» ЗАДАНИЕ 1:
Кто, по воспоминаниям Давида Боровского, перечитал всего Горького, чтобы составить композицию для спектакля «Мать»? Ответ ищите в тексте о сценических композициях.
» ЗАДАНИЕ 2:
Кратко перескажите абзац текста о сценических композициях, начинающийся словами «Во время обсуждения репертуара», сохранив его основные факты.
» ЗАДАНИЕ 3:
Продолжите текст о сценических композициях после его последнего предложения.

» ИСХОДНЫЙ ТЕКСТ:
....

Вообще это адова работа, потому что полторы тысячи страниц надо уложить в шестьдесят. Как хороший кроссворд!.. Вот и вся метода.
Уже отобрав то, что мне кажется важным, я стараюсь понять, как это построить»[295].
Литературная композиция составлялась таким образом, что иногда даже профессиональный зритель не замечал «швов» между фрагментами из разных произведений.
Вспоминая о работе над композицией для спектакля «Мать», Давид Боровский рассказывал: «Глаголин[296] перечитал всего Горького и извлекал отовсюду необходимые для спектакля тексты. Причем сделано это было так тонко и корректно, что главный специалист по Горькому Бялик[297] ничего не заметил»[298].
«Заострить» мысль автора…
На самом деле это, конечно, была не вся «метода». Работа театра при составлении сценической композиции для того или иного спектакля была намного сложнее и тоньше, чем просто адаптация большого литературного текста для сцены.
Во время обсуждения репертуара на Художественном совете обсуждалась мера возможного вмешательства театра в текст автора. Ю. П. Любимов говорил о том, что мысль автора обязательно нужно заострять: «Любая инсценировка, в том виде, в каком она делается, неизбежно превращается в иллюстрацию». Другой выступающий, В. И. Толстых, замечал: «…мне хотелось бы, чтобы при этом никто не страдал, чтобы такие большие драматурги и писатели, как Шекспир, Достоевский и Герцен, не превратились в повод для выражения театром своих мыслей».
Реплика Ю. П. Любимова
Иначе и не бывает.
Эти суждения кажутся несовместимыми, но нельзя сказать, что они кардинально противоречат друг другу. Даже самые необычные таганские постановки, самые неожиданные интерпретации никогда не содержали того, что было бы чуждо Пушкину, Мольеру, Гоголю или Булгакову… И даже когда Любимов самостоятельно придумывал сны Раскольникова, ему было важно не потерять логику и дух Достоевского.
Атмосфера, созвучная художественному миру того или иного писателя, создавалась разными способами. Для сценической композиции выбирались те фрагменты, в которых наиболее ярко и концентрированно выражались ключевые идеи автора. Этой цели были подчинены и чисто театральные приемы.

....

» МАТЕРИАЛ:

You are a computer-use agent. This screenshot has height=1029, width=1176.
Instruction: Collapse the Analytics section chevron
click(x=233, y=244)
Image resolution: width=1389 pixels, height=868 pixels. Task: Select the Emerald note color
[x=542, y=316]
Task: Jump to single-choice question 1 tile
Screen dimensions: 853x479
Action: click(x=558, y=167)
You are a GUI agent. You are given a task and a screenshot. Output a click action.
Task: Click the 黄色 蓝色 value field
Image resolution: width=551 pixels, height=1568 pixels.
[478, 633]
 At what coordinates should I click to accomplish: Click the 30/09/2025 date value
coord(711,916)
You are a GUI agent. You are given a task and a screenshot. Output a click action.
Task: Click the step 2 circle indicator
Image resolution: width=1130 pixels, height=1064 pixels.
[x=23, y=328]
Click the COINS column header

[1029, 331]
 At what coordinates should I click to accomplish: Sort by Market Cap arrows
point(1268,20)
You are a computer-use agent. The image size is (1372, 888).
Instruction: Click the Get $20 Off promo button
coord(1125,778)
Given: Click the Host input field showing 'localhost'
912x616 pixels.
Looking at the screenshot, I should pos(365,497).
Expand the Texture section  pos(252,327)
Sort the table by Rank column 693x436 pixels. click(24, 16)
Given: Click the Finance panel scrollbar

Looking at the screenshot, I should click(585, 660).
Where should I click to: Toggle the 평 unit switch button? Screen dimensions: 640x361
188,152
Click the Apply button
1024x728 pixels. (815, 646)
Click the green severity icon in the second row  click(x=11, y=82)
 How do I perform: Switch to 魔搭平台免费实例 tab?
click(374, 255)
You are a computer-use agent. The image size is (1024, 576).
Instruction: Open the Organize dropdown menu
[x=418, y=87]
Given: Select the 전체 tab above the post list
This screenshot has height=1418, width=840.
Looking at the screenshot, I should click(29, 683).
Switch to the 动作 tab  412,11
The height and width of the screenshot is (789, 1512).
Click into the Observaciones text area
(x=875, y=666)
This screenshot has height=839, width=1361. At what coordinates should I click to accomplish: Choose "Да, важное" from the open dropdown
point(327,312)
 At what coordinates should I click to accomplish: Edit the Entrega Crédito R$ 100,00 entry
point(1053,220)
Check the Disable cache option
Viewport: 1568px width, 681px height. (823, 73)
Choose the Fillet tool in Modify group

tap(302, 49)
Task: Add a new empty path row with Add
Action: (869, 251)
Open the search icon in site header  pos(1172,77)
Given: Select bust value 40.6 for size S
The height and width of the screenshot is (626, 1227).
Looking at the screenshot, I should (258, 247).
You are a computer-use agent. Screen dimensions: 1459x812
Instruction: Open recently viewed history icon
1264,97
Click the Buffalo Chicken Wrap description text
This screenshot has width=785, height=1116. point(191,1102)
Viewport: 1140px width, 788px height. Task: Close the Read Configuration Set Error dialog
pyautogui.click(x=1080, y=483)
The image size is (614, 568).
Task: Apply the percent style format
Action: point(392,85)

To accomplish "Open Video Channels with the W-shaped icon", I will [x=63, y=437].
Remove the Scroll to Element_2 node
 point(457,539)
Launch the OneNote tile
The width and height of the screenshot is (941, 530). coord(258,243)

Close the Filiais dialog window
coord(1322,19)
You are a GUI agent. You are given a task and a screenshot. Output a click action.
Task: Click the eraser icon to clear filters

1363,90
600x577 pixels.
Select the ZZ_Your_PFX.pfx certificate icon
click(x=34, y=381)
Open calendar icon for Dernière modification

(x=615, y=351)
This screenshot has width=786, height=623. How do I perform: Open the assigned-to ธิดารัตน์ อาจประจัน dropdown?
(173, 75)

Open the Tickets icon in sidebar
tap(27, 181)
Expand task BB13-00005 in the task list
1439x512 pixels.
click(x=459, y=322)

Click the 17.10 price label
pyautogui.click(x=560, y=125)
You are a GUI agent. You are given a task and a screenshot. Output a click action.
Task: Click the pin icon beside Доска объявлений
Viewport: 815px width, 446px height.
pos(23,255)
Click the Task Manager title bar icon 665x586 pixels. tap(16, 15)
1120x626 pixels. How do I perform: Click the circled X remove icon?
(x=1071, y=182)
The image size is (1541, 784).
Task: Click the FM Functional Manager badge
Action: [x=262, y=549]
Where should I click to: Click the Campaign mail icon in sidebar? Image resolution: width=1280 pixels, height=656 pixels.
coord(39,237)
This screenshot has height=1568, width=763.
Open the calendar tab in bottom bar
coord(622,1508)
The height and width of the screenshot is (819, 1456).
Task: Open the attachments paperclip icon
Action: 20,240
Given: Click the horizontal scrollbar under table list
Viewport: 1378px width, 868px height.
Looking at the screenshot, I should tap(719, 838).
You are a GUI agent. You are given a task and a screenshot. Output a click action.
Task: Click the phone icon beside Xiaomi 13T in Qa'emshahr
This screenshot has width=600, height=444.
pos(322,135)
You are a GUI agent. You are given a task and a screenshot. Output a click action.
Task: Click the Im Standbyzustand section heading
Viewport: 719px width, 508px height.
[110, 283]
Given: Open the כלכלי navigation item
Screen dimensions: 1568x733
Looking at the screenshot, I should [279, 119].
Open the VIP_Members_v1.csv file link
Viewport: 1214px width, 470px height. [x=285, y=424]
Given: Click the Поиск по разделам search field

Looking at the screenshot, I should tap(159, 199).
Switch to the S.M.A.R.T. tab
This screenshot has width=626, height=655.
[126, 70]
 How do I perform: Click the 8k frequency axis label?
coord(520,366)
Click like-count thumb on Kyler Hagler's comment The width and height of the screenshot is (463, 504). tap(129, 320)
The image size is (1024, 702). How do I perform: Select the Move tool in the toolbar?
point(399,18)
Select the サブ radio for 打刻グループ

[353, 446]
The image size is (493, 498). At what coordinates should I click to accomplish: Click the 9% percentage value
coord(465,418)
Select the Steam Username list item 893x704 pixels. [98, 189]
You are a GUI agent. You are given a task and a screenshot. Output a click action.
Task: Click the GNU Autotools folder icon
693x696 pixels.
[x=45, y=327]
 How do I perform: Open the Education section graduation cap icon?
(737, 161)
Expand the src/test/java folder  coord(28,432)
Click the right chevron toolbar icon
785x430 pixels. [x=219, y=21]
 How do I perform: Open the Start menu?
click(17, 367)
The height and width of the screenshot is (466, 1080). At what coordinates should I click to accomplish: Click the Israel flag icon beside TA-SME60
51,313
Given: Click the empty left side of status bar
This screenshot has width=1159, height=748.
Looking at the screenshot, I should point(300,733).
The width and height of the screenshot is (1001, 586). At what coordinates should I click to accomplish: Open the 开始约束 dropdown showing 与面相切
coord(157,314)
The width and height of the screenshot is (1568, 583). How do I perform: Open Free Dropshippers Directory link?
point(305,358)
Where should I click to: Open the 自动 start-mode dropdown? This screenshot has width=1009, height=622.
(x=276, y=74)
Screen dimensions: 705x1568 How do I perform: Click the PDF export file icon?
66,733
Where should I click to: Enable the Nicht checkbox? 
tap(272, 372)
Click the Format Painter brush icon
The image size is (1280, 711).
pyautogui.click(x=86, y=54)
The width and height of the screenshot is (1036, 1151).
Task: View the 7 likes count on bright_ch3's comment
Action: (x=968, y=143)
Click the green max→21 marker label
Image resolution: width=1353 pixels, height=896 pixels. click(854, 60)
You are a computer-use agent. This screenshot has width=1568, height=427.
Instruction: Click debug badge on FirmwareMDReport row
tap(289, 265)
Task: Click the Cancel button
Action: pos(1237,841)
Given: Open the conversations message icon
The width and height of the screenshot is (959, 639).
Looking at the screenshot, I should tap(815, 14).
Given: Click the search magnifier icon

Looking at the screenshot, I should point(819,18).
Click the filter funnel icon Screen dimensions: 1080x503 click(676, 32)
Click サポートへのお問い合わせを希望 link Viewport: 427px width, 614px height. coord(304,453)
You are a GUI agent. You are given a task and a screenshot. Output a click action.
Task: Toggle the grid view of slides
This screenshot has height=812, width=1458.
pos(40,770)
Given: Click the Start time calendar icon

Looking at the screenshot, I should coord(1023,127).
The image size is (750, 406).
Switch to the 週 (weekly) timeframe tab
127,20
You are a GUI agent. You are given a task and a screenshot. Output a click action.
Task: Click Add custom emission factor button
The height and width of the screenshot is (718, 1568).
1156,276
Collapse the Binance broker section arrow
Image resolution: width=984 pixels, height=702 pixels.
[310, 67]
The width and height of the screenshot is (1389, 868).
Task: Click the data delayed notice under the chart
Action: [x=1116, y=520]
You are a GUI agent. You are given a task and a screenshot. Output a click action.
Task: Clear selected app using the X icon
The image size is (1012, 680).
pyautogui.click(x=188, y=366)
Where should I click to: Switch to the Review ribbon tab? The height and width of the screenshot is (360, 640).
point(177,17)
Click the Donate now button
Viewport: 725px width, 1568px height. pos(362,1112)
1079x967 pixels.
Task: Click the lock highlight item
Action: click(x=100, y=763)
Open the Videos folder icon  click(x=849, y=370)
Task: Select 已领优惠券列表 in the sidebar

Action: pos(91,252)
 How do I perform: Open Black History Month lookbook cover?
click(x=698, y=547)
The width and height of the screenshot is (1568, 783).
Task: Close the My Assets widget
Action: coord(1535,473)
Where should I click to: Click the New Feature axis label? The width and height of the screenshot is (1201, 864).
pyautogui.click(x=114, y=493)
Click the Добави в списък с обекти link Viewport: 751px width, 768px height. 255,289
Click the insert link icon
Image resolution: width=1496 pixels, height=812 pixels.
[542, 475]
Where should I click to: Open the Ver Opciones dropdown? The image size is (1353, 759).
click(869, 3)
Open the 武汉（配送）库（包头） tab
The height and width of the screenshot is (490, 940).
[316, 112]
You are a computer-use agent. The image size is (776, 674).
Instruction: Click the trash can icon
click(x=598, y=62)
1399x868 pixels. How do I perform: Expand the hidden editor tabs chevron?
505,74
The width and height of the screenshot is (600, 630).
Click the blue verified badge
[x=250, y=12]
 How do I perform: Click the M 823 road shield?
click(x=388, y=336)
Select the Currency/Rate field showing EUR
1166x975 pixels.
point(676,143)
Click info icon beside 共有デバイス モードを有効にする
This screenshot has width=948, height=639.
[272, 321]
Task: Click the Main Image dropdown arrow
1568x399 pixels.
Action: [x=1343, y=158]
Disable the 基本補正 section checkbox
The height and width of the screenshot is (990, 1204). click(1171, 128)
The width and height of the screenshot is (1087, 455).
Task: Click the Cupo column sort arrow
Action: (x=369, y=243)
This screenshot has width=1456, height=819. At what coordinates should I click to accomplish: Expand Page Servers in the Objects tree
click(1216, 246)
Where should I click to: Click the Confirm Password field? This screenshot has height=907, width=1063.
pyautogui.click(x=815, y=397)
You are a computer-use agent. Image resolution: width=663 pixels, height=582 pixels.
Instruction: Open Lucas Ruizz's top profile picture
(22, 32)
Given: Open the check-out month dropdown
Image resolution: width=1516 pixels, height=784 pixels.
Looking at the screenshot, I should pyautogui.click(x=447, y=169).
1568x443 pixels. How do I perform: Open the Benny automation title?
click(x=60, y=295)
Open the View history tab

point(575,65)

....

» ОТВЕТ 1:
Глаголин.

» ОТВЕТ 2:
На Художественном совете при обсуждении репертуара спорили о том, насколько театр может вмешиваться в авторский текст. Ю. П. Любимов считал, что мысль автора нужно обязательно заострять, иначе любая инсценировка становится иллюстрацией. В. И. Толстых возражал: Шекспир, Достоевский, Герцен и другие крупные авторы не должны превращаться в повод для выражения театром собственных мыслей.

» ОТВЕТ 3:
Для того чтобы мысль автора прозвучала как можно более отчетливо, в литературную основу спектакля вводились проясняющие эту мысль документы или разнообразные фрагменты произведений. В «Павших и живых» стихи перемежались прозой и письмами поэтов военного поколения; в спектакле «Товарищ, верь!» звучала переписка Пушкина; письма поэта вплетены и в ткань спектакля по «Евгению Онегину». В спектакль по Достоевскому предлагалось включить дневники писателя, а в итоге были использованы сочинения школьников. Во время репетиций «Бориса Годунова» актеры и режиссер обсуждали, стоит ли вводить в текст дополнительный исторический материал, например, из «Истории государства Российского» Н. М. Карамзина[299]. Можно говорить о том, что театр видел свою задачу в том числе в просветительстве.
Вот почему, когда члены Художественного совета говорили о постановке Мольера, Шекспира, Лермонтова, в их выступлениях звучало: «спектакль о Мольере», а не «спектакль по Мольеру», «спектакль о Шекспире», а не «спектакль по Шекспиру», «спектакль о Лермонтове», а не «спектакль по Лермонтову».
Задача «вставок», конечно, была шире, чем расставление смысловых акцентов. Например, говоря о спектакле «Павшие и живые», литературный критик Генрих Митин писал о том, что у «„сценической композиции“, собранной из стихов и документов той эпохи, есть одно бесспорное преимущество: от нее веет свежим ветром подлинности»[300].
Шаг в сторону
К авторам на Таганке вообще всегда относились с большим почтением. Уже в «Добром человеке из Сезуана» висел портрет Брехта, который смотрел на зрителя, иронично улыбаясь. В «Тартюфе» Мольер появлялся прямо на сцене. В финале «Мастера и Маргариты» актеры неожиданно разворачивали огромные портреты Булгакова, почти в рост актеров. В 1977 году, когда «Мастер» был только поставлен, размеры портретов заявляли о масштабе творчества Булгакова, о значимости его места в русской культуре и о том, что он лишен его. Однако когда Булгаков это место занял, портреты в спектакле остались — Юрий Любимов продолжал настаивать на присутствии автора в пьесе.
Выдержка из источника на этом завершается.